## Exercise requirements
Retype all entries exactly as they stand, excluding pictures.

[Pixel coordinate grounding data]

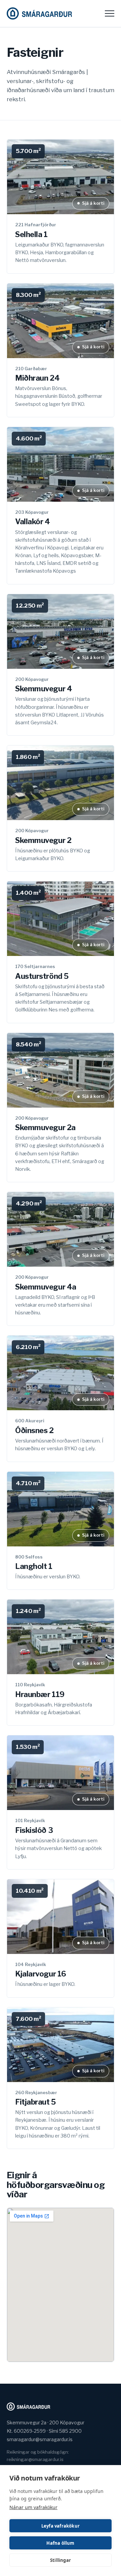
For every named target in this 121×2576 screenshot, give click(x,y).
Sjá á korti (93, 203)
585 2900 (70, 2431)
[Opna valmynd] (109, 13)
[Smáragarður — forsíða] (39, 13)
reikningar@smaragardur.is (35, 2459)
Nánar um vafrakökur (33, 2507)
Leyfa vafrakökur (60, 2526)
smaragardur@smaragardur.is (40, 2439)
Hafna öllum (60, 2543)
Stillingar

## Written response
For every named target in this 121×2576 screenshot, give click(x,y).
Sjá á korti (93, 203)
585 2900 (70, 2431)
[Opna valmynd] (109, 13)
[Smáragarður — forsíða] (39, 13)
reikningar@smaragardur.is (35, 2459)
Nánar um vafrakökur (33, 2507)
Leyfa vafrakökur (60, 2526)
smaragardur@smaragardur.is (40, 2439)
Hafna öllum (60, 2543)
Stillingar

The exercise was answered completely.